### Provided records

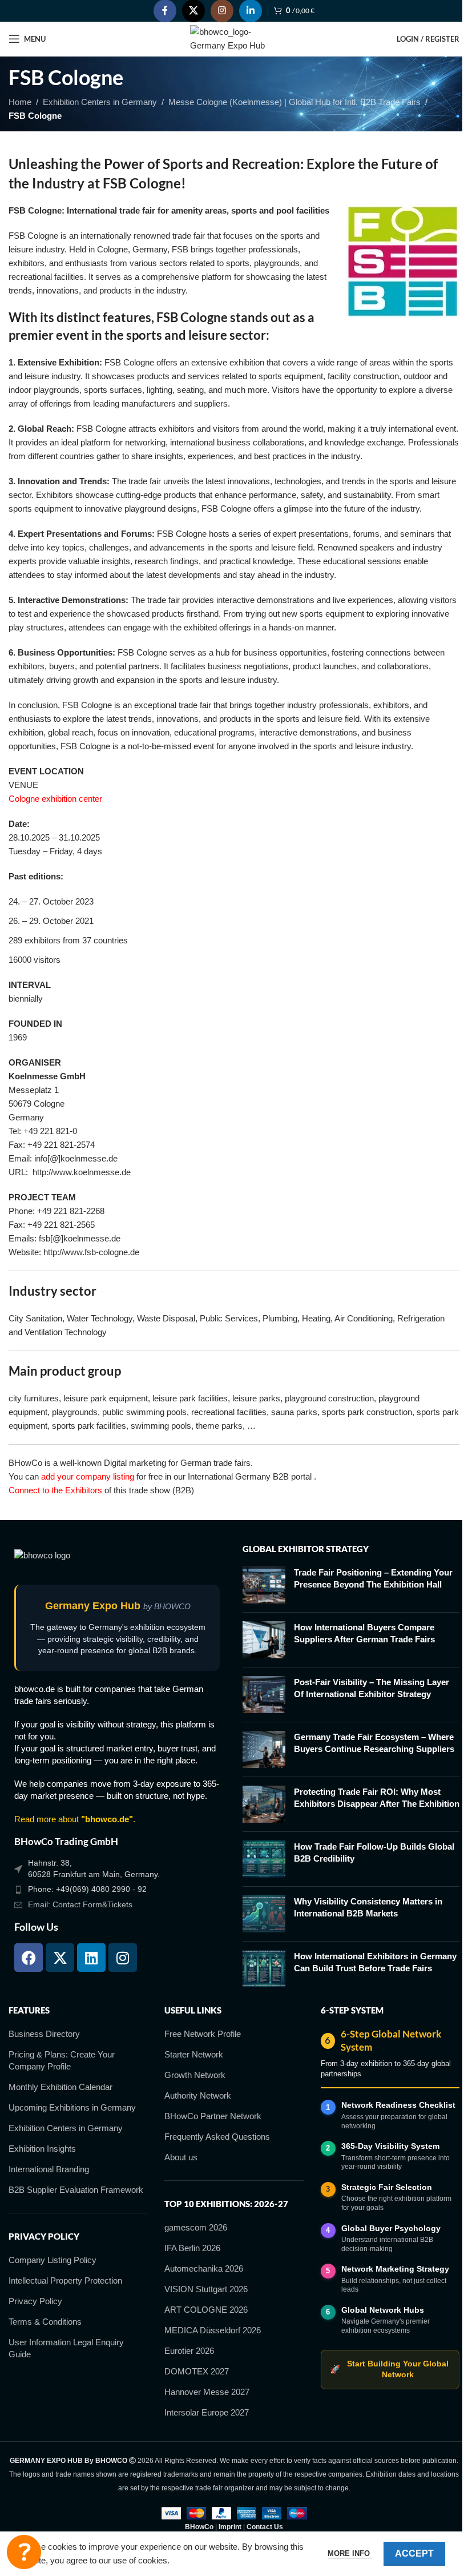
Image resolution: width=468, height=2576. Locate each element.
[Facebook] (28, 1957)
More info (350, 2553)
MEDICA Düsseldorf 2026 (212, 2330)
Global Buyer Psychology (391, 2228)
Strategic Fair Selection (386, 2187)
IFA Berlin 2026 (192, 2248)
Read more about (73, 1819)
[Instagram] (122, 1957)
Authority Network (197, 2095)
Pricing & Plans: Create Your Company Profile (62, 2060)
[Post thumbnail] (264, 1585)
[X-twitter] (60, 1957)
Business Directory (44, 2034)
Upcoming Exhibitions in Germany (72, 2107)
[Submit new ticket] (24, 2552)
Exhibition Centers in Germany (100, 102)
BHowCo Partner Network (212, 2116)
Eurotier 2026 (189, 2351)
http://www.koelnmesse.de (82, 1172)
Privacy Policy (35, 2301)
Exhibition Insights (42, 2148)
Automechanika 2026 (203, 2268)
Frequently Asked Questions (217, 2136)
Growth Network (194, 2075)
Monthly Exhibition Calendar (60, 2087)
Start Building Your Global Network (389, 2369)
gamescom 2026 (195, 2227)
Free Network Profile (202, 2034)
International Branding (49, 2169)
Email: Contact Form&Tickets (80, 1904)
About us (180, 2157)
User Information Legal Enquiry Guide (66, 2348)
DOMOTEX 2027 (196, 2371)
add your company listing (87, 1476)
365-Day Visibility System (390, 2146)
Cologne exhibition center (55, 798)
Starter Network (193, 2054)
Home (20, 102)
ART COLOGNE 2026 (206, 2309)
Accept (414, 2553)
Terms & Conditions (45, 2321)
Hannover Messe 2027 (206, 2392)
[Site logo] (234, 38)
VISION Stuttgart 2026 (206, 2289)
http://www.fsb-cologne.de (91, 1252)
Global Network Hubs (382, 2309)
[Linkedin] (91, 1957)
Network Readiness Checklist (398, 2104)
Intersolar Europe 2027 (206, 2412)
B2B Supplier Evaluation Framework (76, 2190)
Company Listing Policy (52, 2260)
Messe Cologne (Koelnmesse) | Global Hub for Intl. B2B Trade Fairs (294, 102)
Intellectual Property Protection (65, 2280)
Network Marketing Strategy (395, 2268)
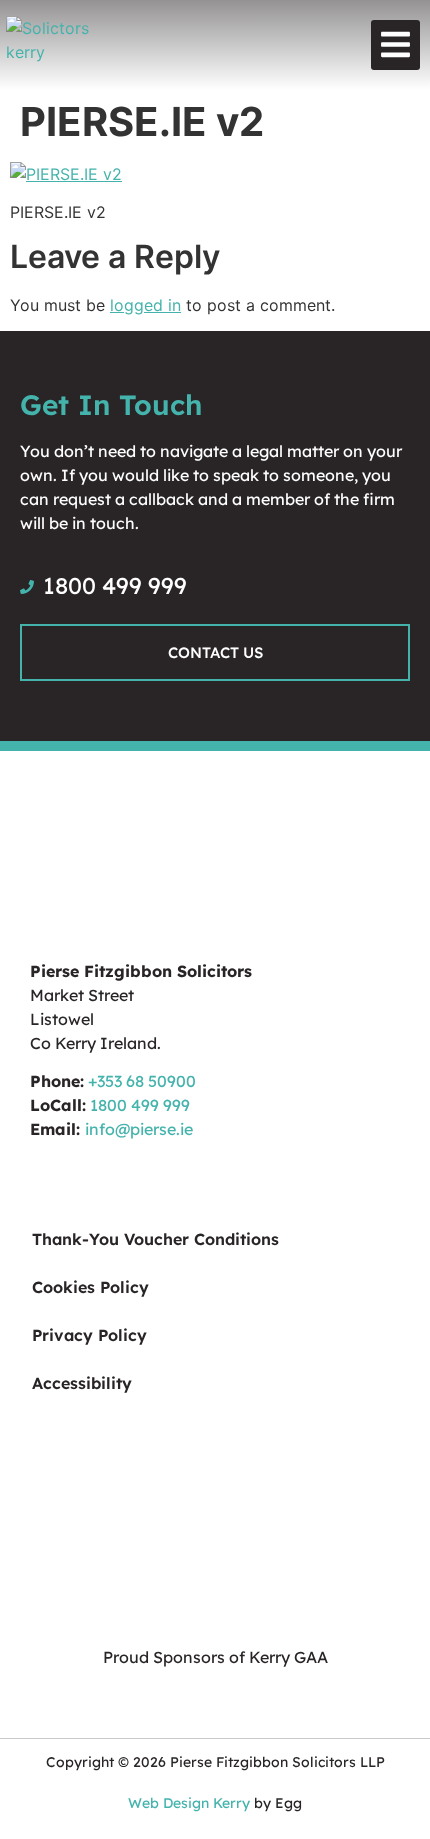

### Your task
Reproduce the whole listing exactly, but not the images in it.

### Written answer
Image resolution: width=468, height=2576. Locate each element.
[Facebook] (28, 1957)
More info (350, 2553)
MEDICA Düsseldorf 2026 (212, 2330)
Global Buyer Psychology (391, 2228)
Strategic Fair Selection (386, 2187)
IFA Berlin 2026 (192, 2248)
Read more about (73, 1819)
[Instagram] (122, 1957)
Authority Network (197, 2095)
Pricing & Plans: Create Your Company Profile (62, 2060)
[Post thumbnail] (264, 1585)
[X-twitter] (60, 1957)
Business Directory (44, 2034)
Upcoming Exhibitions in Germany (72, 2107)
[Submit new ticket] (24, 2552)
Exhibition Centers in Germany (100, 102)
BHowCo Partner Network (212, 2116)
Eurotier 2026 (189, 2351)
http://www.koelnmesse.de (82, 1172)
Privacy Policy (35, 2301)
Exhibition Insights (42, 2148)
Automechanika 2026 (203, 2268)
Frequently Asked Questions (217, 2136)
Growth Network (194, 2075)
Monthly Exhibition Calendar (60, 2087)
Start Building Your Global Network (389, 2369)
gamescom 2026 (195, 2227)
Free Network Profile (202, 2034)
International Branding (49, 2169)
Email: Contact Form&Tickets (80, 1904)
About us (180, 2157)
User Information Legal Enquiry Guide (66, 2348)
DOMOTEX 2027 (196, 2371)
add your company listing (87, 1476)
365-Day Visibility System (390, 2146)
Cologne exhibition center (55, 798)
Starter Network (193, 2054)
Home (20, 102)
ART COLOGNE 2026 (206, 2309)
Accept (414, 2553)
Terms & Conditions (45, 2321)
Hannover Messe 2027 (206, 2392)
[Site logo] (234, 38)
VISION Stuttgart 2026 (206, 2289)
http://www.fsb-cologne.de (91, 1252)
Global Network Hubs (382, 2309)
[Linkedin] (91, 1957)
Network Readiness Checklist (398, 2104)
Intersolar Europe 2027 (206, 2412)
B2B Supplier Evaluation Framework (76, 2190)
Company Listing Policy (52, 2260)
Messe Cologne (Koelnmesse) | Global Hub for Intl. B2B Trade Fairs (294, 102)
Intellectual Property Protection (65, 2280)
Network Marketing Strategy (395, 2268)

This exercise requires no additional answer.